Stored data:
######

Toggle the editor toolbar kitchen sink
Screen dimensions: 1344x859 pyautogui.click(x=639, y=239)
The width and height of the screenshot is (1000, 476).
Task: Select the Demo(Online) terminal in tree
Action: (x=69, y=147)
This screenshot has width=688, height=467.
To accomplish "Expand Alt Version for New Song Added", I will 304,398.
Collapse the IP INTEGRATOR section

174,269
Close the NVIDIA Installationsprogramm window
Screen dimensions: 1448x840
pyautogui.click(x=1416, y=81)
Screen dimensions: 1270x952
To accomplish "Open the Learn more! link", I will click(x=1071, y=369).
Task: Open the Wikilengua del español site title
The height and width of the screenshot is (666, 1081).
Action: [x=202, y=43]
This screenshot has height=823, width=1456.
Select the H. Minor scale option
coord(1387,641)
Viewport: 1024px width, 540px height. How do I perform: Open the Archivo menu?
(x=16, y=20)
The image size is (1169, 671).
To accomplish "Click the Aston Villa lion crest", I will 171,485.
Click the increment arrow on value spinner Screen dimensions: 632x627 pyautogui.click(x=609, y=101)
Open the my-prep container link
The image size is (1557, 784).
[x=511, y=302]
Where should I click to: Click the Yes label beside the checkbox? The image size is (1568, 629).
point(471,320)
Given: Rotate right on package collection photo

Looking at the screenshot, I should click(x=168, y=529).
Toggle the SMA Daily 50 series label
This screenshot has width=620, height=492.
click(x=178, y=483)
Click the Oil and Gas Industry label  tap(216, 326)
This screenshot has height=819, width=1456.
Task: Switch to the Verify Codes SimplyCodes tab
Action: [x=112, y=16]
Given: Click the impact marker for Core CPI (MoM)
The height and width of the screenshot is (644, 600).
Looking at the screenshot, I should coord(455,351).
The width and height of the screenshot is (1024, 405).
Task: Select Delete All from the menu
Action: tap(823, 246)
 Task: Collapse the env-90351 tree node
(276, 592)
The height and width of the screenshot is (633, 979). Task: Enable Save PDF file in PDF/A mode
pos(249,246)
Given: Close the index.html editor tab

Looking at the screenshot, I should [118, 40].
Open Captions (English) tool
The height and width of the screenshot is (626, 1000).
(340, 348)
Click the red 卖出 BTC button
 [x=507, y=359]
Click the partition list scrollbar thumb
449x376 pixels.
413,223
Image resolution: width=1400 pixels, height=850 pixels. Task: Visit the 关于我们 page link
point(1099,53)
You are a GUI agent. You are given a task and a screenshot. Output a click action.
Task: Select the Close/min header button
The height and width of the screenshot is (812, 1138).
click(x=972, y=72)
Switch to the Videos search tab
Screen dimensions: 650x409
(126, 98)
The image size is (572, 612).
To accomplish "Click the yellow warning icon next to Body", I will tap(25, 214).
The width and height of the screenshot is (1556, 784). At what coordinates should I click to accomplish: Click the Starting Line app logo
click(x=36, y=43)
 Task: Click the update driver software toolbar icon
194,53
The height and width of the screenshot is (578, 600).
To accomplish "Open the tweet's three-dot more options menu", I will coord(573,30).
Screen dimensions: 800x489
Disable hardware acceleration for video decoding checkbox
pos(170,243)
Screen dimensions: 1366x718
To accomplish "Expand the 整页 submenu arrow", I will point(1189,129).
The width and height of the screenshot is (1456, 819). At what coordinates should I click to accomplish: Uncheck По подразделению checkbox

######

== WRITTEN TASK ==
Copy out the listing line for line, starting with its first line and continuing through the line that contains "(x=16, y=20)", with both of those lines included.

== PROBLEM SOLUTION ==
Toggle the editor toolbar kitchen sink
Screen dimensions: 1344x859 pyautogui.click(x=639, y=239)
The width and height of the screenshot is (1000, 476).
Task: Select the Demo(Online) terminal in tree
Action: (x=69, y=147)
This screenshot has width=688, height=467.
To accomplish "Expand Alt Version for New Song Added", I will 304,398.
Collapse the IP INTEGRATOR section

174,269
Close the NVIDIA Installationsprogramm window
Screen dimensions: 1448x840
pyautogui.click(x=1416, y=81)
Screen dimensions: 1270x952
To accomplish "Open the Learn more! link", I will click(x=1071, y=369).
Task: Open the Wikilengua del español site title
The height and width of the screenshot is (666, 1081).
Action: [x=202, y=43]
This screenshot has height=823, width=1456.
Select the H. Minor scale option
coord(1387,641)
Viewport: 1024px width, 540px height. How do I perform: Open the Archivo menu?
(x=16, y=20)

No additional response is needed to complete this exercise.